We moved to Montclair for the schools, family (pillar of the community in-laws), and commuter service to New York City extraordinaire. With one school-age boy and a 4-year-old girl in part-time nursery, I had more energy and time than I knew what to do with. Who knew skipping the beauty salon and shaving razor would free up so much?
One day, The Montclair Times delivered my salvation: news of a generous ‘re-entry’ program for older adults at Montclair State College, formerly a teachers’ college, currently a Ph.D-granting university. I went for an interview the same week and was accepted into the program. I also made a life-long friend while there.
3. MSU was 10 minutes drive from my home. My professors would have been stars anywhere, but the job market for Ph.D’s being what it was, there we all were: on a hilly campus in suburban New Jersey, with a clear night view of the lights of New York City on the horizon.
My earlier education had been undistinguished, so I surprised myself by graduating with honors in 1976. Yet it was without a clear path to future employment while my children still needed a mom around the house.

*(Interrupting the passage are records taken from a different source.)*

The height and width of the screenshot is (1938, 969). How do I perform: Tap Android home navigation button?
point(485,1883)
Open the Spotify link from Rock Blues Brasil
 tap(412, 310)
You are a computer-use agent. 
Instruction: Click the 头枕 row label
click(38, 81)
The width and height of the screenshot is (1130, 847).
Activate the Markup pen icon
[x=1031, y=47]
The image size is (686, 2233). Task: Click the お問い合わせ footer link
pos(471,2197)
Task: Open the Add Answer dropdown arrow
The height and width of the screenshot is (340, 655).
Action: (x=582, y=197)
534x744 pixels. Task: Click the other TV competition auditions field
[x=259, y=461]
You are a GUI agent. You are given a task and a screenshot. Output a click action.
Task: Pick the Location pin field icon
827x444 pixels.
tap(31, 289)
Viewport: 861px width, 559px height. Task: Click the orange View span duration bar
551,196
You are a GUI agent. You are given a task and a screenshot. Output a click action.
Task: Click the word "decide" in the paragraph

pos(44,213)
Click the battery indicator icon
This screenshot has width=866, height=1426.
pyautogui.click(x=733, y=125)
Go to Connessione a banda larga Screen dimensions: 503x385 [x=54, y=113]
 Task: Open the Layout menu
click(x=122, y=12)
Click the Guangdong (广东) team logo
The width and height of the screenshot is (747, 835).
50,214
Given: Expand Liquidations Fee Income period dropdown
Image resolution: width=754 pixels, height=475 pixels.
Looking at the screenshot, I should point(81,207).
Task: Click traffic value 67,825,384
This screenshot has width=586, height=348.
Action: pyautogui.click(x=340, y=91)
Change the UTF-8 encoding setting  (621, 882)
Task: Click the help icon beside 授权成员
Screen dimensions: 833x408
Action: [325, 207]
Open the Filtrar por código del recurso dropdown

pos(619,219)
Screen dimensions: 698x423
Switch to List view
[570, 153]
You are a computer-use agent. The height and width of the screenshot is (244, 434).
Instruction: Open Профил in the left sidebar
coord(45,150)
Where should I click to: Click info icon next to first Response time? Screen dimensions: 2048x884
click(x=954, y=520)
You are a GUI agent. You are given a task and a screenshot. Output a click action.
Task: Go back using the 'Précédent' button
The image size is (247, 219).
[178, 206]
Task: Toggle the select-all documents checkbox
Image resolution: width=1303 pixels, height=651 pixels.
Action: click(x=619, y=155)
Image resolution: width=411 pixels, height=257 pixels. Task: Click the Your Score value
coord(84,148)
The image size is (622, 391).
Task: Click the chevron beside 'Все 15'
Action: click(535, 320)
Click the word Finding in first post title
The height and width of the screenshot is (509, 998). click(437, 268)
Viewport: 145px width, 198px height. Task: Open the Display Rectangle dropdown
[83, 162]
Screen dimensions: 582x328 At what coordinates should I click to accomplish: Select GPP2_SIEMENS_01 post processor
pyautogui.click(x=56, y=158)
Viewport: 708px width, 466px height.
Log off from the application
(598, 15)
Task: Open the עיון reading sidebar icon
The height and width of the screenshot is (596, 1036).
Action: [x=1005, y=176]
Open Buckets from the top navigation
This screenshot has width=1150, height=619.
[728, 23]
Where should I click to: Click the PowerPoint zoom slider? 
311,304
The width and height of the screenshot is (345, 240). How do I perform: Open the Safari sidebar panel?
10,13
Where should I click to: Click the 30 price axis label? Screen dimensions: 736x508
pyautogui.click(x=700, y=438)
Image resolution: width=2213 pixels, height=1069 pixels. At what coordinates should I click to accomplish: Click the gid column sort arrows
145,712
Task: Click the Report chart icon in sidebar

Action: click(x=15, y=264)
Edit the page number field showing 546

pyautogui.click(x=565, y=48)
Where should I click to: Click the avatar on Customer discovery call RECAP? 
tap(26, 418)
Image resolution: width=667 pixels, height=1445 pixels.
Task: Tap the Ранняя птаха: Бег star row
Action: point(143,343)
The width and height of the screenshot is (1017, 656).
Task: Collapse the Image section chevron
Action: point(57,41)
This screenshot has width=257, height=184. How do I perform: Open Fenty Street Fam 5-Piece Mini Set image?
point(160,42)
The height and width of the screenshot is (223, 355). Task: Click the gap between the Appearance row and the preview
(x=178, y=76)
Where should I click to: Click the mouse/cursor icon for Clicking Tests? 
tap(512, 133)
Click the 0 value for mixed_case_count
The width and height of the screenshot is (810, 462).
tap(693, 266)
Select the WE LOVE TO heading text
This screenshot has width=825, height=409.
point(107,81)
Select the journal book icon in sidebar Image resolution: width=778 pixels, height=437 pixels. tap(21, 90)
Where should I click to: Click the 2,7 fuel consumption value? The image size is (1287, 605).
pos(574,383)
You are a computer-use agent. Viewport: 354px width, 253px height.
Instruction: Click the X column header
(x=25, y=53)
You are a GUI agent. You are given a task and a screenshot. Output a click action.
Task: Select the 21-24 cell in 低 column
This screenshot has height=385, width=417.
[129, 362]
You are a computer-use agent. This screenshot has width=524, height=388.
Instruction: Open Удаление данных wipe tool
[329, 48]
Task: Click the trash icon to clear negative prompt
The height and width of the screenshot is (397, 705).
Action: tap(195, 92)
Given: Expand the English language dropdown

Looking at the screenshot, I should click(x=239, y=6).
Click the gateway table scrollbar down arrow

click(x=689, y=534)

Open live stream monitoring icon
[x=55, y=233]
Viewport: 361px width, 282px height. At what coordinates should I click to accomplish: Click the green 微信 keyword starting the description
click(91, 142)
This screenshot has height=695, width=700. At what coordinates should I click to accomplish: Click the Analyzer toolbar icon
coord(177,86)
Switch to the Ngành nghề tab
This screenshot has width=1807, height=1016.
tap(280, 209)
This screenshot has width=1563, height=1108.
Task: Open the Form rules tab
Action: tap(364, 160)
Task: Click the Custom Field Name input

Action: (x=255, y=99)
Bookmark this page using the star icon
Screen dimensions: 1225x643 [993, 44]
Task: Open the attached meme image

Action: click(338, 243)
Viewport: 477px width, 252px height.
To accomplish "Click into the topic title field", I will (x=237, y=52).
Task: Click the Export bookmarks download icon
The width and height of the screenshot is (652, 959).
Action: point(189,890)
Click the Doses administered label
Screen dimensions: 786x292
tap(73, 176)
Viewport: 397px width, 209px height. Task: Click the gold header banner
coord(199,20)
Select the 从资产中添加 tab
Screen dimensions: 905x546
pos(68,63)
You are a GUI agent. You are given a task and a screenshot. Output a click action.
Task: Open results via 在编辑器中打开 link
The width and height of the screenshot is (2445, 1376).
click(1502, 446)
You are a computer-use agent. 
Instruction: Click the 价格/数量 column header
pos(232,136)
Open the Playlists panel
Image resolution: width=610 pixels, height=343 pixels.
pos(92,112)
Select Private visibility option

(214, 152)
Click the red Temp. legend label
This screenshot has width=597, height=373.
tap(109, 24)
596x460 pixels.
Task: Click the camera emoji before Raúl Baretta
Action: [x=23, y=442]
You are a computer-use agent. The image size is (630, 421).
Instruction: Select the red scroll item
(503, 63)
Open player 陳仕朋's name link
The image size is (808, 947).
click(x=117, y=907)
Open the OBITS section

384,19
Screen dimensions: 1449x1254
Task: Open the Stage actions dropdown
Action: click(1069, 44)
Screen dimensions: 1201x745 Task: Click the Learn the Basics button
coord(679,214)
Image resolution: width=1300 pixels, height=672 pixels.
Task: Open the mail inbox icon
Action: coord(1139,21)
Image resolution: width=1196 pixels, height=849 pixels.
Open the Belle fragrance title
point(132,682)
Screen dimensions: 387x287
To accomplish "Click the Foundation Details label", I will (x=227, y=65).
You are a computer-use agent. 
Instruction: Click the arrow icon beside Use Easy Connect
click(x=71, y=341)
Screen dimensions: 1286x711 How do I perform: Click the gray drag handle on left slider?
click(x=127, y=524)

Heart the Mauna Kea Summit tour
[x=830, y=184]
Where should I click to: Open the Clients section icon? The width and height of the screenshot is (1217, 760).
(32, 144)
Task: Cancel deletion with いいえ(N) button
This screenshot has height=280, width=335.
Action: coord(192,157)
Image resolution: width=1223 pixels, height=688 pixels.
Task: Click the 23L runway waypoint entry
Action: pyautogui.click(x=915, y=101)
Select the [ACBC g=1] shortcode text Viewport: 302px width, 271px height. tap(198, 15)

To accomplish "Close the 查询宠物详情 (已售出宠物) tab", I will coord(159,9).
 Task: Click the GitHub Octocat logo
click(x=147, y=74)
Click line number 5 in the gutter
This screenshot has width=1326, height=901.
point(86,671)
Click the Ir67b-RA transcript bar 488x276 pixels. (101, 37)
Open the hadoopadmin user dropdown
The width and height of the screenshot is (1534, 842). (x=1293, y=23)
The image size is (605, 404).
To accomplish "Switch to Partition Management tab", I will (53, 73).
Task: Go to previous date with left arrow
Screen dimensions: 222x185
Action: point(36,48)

So when the Department of English offered me a teaching fellowship that enabled me to earn an MA gratis, and also provided a small stipend for teaching in the writing lab, I grabbed it. In 18 months, I was able to save enough to purchase a used Volkswagen bug that I drove up to the Bread Loaf School of English in Vermont for the summer session in my final year.
4. Community life on Buckingham Road. In the summer months, some of us grew food, mostly New Jersey tomatoes like Rutgers’ Early Girls and Better Boys (an instant nostalgia point for me), and this also nurtured a culture of sharing: in addition to an exceptional tomato harvest, tools, labor (moving heavy furniture, hedge trimming, small repairs), child care, backyard barbecues, car pools and rides, recipes and advice. I didn’t know the political leanings of my neighbors, or care to, and the idea that one only socialized along those lines would have been laughable. Hello Transition Street before its time?
Both my adult children – the eldest turns 50 this year — are nostalgic for the walkable, bikeable, friendly, green, safe community they grew up in: badminton in the backyard, Frisbee in the parks, neighborhood friends, and best of all, the freedom from constant parental supervision. Maybe it really does take a village.
And I feel nostalgic for the 1970s in a small town on their behalf, and not only because eggs were cheaper and life simpler (and you got to go to sleep-away camp) but because between then and now, the decades of ‘shop until you drop,’ ‘greed is good,’ ‘Made in China,’ and ‘upgrade everything,’ brought us to where we are today. Is there a way back to the future? Perhaps.
Naomi Klein again: “…if there has ever been a moment to advance a plan to heal the planet that also heals our broken economies and our shattered communities, this is it.”